• [Stated task 1] Reproduce a portion of the passage on urban community landownership word for word, beginning at the words "There is notable" and ending after the words "moving more slowly.".
• [Stated task 2] According to the passage on urban community landownership, what must communities understand in order to be proactive over urban land? List every item the passage names.

• [Selection]
>>>>

Urban Communities are very interested in landownership– but challenges and unequal progress are stark
From the beginning of the urban enabling hub there were much higher levels of interest we expected; 100 community groups have been in touch with us about potential buyouts in the Clyde Valley since 2021. Wide ranging success including buyouts completing, funding applications submitted, CRtB submissions, and new negotiations with landowners.
We will explore these outcomes in future publications. Headlines are:
There is high level of interest by Clyde Valley communities in buying land and building.
There is notable interest from communities suffering from poverty (70% of our enquiries, measured by SIMD, consistently over the last three years). This reflects other statistics such the 2020 Evaluation of Asset Transfer, and evidence from Edinburgh and the Lothians, and counters initial concerns that affluent communities would disproportionately dominate urban community land. It shows similar motivation to rural communities, who have acted on inequality they faced.
There is evidence of unequal progress, with those in areas with more resources progressing more quickly, and those suffering from lack of resources moving more slowly.
Progress is slow. Demand is not translating into ownership quickly. If we mark success by moving forward significantly in the process (such as starting negotiations with a landowner, or submitting a Community Right to Buy application) 16 community groups are currently progressing successfully with our ongoing support.
Urban landholdings are complex, and data is not freely available. We analysed 57 sites in detail for community groups, and data complexity and lack of transparency is a significant barrier. Multiple landowners, shell companies, absentee landowners, lack of up to date information, options to develop land, and planning applications all have to be understand by communities in order to be proactive over urban land. The data is held in a number of places, not always freely available, and not always accurate.
One community is purchasing a play park, which is on a “residue title” with 99 split-off titles, and they cannot get a valuation. Another community has been tracking down the correct landownership details for a title creditor to allow them to submit a Community Right to Buy application; the landowner has no obligation to provide correct contact details. A large landowner refused to talk to a local community about a key site, but it’s not clear how much land they hold over a number of organisations and land titles, and the local community was then strongly discouraged from asking questions.

<<<<

• [Record set]
>>>>

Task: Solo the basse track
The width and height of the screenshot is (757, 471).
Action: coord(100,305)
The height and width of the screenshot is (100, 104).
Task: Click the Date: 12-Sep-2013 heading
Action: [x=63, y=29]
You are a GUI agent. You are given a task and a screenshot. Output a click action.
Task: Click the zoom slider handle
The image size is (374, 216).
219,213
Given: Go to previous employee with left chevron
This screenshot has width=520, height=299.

<<<<
>>>>

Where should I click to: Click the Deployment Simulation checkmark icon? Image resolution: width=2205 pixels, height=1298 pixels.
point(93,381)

<<<<

• [Full output 1]
There is notable interest from communities suffering from poverty (70% of our enquiries, measured by SIMD, consistently over the last three years). This reflects other statistics such the 2020 Evaluation of Asset Transfer, and evidence from Edinburgh and the Lothians, and counters initial concerns that affluent communities would disproportionately dominate urban community land. It shows similar motivation to rural communities, who have acted on inequality they faced.
There is evidence of unequal progress, with those in areas with more resources progressing more quickly, and those suffering from lack of resources moving more slowly.

• [Full output 2]
- Multiple landowners
- Shell companies
- Absentee landowners
- Lack of up to date information
- Options to develop land
- Planning applications